Objective
Please copy the listing word for word, from the line with "Click the DISTORT" up to and including the line with "click(277, 67)".

** START OF The records **

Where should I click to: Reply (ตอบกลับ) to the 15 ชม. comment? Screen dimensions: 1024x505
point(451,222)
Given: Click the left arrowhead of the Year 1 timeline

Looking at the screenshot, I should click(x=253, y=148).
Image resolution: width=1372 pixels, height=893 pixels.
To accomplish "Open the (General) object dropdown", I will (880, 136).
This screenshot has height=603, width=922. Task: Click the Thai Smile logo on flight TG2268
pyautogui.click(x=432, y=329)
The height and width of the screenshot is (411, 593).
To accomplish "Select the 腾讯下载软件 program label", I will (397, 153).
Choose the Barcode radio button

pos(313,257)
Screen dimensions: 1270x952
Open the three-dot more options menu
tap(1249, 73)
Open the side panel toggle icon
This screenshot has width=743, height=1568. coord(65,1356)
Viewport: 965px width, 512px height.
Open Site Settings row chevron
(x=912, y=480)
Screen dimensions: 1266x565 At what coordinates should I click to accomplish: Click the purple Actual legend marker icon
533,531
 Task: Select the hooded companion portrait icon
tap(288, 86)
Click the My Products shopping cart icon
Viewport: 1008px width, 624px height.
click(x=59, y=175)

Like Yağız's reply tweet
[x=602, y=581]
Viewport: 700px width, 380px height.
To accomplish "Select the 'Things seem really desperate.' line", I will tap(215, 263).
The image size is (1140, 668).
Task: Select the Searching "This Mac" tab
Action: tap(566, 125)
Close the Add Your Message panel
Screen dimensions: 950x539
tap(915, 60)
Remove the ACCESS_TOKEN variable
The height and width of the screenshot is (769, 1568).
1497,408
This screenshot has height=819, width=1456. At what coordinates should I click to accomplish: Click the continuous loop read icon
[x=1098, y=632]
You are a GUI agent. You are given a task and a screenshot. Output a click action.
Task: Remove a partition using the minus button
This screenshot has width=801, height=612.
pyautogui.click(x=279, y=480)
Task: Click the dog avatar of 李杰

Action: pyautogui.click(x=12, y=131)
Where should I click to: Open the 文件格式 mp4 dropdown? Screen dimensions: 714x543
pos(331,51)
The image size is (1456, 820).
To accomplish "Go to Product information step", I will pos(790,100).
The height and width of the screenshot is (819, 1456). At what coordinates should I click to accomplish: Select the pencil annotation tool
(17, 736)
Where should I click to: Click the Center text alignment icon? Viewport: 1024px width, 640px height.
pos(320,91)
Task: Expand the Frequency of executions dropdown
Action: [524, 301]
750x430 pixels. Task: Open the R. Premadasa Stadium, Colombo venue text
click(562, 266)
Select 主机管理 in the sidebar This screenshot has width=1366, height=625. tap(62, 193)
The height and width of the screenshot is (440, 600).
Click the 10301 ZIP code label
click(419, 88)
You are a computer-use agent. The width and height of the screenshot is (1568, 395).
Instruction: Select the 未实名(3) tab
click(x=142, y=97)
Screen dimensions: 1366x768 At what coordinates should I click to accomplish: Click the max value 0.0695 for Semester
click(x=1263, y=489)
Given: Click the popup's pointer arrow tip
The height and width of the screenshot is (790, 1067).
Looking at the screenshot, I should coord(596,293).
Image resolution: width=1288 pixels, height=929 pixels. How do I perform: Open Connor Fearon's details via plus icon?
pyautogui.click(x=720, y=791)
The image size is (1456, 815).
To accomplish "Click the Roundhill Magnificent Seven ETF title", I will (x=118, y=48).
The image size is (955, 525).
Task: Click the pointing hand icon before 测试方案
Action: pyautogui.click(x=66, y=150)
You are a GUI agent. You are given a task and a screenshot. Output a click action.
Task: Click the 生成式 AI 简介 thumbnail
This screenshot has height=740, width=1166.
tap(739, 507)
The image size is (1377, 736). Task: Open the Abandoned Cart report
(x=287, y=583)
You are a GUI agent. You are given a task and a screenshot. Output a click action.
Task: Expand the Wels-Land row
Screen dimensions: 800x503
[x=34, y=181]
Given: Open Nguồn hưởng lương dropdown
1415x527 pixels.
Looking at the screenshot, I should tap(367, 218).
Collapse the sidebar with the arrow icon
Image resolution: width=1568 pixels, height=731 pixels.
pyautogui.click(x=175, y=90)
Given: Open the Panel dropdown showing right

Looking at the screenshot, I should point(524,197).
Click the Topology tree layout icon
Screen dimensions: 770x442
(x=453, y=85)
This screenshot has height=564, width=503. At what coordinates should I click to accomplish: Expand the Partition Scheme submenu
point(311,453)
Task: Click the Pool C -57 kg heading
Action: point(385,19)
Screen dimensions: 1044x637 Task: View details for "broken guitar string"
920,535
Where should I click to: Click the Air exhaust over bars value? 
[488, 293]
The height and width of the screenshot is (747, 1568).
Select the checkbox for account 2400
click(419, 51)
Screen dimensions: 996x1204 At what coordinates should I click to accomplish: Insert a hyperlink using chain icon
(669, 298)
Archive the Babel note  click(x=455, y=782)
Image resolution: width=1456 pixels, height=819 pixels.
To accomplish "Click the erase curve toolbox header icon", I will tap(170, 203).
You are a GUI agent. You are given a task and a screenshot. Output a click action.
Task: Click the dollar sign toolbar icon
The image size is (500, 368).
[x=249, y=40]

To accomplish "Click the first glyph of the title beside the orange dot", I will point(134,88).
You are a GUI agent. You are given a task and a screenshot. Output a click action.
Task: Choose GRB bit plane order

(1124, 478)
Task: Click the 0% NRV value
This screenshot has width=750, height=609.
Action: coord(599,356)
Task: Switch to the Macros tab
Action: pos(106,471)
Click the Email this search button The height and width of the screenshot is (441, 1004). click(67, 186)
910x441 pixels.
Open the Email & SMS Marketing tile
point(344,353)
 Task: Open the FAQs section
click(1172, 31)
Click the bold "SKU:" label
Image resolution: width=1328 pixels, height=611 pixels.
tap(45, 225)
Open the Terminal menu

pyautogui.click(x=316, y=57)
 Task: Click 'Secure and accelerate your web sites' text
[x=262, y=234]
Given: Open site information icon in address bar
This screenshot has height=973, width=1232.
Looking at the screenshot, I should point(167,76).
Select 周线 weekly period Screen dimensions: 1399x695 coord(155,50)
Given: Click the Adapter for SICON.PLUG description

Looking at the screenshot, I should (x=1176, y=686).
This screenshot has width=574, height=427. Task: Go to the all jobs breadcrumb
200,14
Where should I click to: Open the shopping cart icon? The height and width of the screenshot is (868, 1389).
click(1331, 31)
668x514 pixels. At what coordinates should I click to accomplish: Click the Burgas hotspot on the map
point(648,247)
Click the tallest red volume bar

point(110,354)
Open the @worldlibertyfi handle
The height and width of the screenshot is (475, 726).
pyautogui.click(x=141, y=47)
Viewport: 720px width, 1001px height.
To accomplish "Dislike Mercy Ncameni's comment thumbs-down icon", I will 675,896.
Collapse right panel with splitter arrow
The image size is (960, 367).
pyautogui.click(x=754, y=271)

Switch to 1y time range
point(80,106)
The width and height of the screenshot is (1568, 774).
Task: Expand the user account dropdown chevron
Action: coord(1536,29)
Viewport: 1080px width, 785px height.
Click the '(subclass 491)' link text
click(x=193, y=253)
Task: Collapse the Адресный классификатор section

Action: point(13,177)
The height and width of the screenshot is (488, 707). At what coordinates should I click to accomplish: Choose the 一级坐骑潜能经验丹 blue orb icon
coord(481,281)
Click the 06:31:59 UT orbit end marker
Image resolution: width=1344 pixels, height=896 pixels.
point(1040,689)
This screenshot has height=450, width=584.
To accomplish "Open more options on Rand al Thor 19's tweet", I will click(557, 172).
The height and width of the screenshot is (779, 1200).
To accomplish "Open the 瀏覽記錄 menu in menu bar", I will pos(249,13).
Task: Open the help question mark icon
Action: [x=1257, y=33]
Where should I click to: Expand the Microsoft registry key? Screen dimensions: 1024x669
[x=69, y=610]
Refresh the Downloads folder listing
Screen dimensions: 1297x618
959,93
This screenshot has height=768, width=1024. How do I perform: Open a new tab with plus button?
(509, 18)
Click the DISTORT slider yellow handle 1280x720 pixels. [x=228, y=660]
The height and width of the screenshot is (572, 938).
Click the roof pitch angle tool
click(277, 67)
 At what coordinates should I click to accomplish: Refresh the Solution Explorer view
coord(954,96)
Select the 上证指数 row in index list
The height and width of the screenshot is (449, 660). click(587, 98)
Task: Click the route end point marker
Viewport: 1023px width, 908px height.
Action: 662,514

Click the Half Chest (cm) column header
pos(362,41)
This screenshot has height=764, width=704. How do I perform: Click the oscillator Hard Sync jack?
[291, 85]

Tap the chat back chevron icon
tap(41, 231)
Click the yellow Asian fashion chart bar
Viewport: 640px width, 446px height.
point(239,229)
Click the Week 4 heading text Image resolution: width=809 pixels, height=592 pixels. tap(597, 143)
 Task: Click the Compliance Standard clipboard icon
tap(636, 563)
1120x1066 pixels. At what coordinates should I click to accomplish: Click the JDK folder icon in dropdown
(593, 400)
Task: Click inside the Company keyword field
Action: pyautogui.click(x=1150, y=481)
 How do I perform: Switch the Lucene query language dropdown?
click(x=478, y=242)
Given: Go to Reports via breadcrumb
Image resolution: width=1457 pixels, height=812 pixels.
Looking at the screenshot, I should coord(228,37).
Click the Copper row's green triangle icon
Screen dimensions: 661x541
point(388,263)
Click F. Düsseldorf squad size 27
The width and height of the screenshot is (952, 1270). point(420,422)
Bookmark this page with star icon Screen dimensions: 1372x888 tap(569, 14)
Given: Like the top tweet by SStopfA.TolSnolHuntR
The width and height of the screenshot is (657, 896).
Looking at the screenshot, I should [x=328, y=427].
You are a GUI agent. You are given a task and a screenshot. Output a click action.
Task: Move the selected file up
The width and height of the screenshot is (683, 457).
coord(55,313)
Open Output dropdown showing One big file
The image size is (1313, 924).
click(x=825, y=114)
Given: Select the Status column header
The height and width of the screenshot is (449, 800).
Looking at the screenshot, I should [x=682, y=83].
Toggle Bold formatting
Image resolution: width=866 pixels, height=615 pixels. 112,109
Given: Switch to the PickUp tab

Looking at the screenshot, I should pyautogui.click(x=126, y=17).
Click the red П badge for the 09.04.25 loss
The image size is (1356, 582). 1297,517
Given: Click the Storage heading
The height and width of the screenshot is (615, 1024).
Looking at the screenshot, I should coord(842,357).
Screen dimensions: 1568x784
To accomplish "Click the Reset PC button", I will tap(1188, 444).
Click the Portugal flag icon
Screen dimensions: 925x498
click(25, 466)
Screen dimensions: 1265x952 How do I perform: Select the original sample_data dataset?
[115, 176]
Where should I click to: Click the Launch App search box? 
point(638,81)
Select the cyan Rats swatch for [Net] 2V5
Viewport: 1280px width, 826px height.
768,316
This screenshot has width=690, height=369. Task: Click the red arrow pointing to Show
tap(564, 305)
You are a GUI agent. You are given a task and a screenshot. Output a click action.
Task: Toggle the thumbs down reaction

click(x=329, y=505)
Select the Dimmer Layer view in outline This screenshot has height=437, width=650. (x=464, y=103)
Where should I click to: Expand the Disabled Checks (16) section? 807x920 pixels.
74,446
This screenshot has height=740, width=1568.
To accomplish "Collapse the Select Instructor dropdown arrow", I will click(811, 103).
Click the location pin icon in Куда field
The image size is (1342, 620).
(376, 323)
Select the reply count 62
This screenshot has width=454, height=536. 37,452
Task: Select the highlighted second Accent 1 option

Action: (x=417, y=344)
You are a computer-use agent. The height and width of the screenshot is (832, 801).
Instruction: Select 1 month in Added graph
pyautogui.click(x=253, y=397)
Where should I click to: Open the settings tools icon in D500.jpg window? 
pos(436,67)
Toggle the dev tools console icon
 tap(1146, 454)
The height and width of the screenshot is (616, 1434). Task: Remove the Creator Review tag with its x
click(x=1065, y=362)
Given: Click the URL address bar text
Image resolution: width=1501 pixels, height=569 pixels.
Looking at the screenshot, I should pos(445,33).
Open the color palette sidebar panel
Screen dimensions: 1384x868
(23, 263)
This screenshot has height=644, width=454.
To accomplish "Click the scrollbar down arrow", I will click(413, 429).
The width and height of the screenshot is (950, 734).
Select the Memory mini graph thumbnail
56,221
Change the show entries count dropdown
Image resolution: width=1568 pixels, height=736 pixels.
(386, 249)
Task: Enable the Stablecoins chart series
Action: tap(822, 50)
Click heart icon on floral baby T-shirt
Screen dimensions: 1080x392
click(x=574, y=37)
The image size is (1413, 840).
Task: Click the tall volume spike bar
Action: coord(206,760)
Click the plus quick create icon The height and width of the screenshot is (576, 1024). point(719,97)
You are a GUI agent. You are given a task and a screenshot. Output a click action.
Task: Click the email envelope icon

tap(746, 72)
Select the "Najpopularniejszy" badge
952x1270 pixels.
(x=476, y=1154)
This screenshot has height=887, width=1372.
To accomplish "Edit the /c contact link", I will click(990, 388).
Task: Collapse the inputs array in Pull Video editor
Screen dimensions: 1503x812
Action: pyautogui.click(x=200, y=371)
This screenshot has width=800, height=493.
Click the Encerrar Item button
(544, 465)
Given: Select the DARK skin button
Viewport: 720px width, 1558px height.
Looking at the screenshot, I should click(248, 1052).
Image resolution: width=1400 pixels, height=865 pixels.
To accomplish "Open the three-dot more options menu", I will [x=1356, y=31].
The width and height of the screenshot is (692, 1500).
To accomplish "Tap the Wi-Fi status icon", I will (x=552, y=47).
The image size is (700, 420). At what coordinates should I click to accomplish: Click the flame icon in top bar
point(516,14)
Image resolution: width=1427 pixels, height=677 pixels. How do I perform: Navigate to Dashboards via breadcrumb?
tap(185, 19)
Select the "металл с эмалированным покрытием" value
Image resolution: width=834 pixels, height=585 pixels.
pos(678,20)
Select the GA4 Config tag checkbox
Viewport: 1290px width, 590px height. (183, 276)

** END OF The records **

Task solution
Click the DISTORT slider yellow handle 1280x720 pixels. [x=228, y=660]
The height and width of the screenshot is (572, 938).
Click the roof pitch angle tool
click(277, 67)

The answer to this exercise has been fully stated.